Paulícia - Uma História
4 4° - Alícia
Notas iniciais
No dia seguinte foi uma música diferente que nos acordou mas dessa vez estávamos todas dispostas a levantar. Eu terminei de me arrumar primeiro como sempre, já que pra mim é só tomar um banho e colocar a roupa e o boné.
Quando as meninas terminaram nós fomos para o refeitório e os meninos já estavam lá, mesmo tomando banho depois da gente, deu pra perceber o quanto que elas demoram néh?
Dei um beijo no Jorge, no Mário e no Dan e me sentei do lado do Dan e a Marcelina se sentou ao meu lado.
Alícia: Bom dia povo — eu disse para os meninos que estavam na mesa que eu não havia falado, basicamente o Koki, Paulo e Adriano.

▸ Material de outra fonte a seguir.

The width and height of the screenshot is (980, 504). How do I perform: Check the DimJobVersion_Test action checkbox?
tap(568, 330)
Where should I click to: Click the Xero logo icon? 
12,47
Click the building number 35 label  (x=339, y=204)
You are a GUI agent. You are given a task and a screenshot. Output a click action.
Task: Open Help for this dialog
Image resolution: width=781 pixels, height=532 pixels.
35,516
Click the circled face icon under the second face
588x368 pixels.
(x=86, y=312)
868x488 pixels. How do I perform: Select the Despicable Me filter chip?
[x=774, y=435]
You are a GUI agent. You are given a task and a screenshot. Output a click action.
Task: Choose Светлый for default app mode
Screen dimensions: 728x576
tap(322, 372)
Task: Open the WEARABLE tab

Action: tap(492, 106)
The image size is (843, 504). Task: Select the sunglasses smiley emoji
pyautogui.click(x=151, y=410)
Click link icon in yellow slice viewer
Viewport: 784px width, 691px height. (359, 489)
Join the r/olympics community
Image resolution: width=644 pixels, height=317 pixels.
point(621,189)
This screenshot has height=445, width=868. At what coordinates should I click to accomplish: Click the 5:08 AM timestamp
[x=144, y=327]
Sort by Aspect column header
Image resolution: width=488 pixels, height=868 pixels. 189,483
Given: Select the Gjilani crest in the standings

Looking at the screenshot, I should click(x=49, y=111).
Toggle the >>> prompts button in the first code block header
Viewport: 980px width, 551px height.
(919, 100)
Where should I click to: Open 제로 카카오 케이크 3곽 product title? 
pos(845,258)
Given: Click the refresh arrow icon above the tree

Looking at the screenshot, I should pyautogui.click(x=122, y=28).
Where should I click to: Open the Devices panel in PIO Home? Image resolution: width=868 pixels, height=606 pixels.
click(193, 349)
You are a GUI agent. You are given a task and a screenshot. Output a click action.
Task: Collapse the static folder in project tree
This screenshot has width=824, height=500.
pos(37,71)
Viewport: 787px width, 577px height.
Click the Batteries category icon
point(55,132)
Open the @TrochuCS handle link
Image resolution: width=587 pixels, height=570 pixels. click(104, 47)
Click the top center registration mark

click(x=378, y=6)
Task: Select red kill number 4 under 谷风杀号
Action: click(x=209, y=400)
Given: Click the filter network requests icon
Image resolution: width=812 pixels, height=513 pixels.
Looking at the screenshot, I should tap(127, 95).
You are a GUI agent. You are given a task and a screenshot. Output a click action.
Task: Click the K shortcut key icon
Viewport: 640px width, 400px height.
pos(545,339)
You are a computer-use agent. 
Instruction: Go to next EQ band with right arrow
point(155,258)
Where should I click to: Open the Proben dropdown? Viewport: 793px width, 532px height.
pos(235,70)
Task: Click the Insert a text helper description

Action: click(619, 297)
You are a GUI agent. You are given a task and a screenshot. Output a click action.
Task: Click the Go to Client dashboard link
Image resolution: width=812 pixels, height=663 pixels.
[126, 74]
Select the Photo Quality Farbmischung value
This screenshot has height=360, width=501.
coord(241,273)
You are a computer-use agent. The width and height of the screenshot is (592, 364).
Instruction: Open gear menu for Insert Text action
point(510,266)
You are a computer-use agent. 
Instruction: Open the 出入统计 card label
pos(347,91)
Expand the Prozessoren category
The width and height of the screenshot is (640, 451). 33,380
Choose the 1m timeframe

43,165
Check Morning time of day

– Bom dia — os três responderam.
Majo: O Paulo deu bom dia para alguém? Vai chover — disse se sentando na mesa.
Paulo: Para de encher o saco o patricinha.
Majo: Pelo jeito alguém acordou de mal humor.
Paulo: Sempre — ele respondeu dando um sorriso falso para ela.
Alícia: o que aconteceu com ele? — eu perguntei baixo pro Dan.
Dan: Ta mal humorado porque acordou cedo, logo ele se acostuma — ele disse e nós dois rimos.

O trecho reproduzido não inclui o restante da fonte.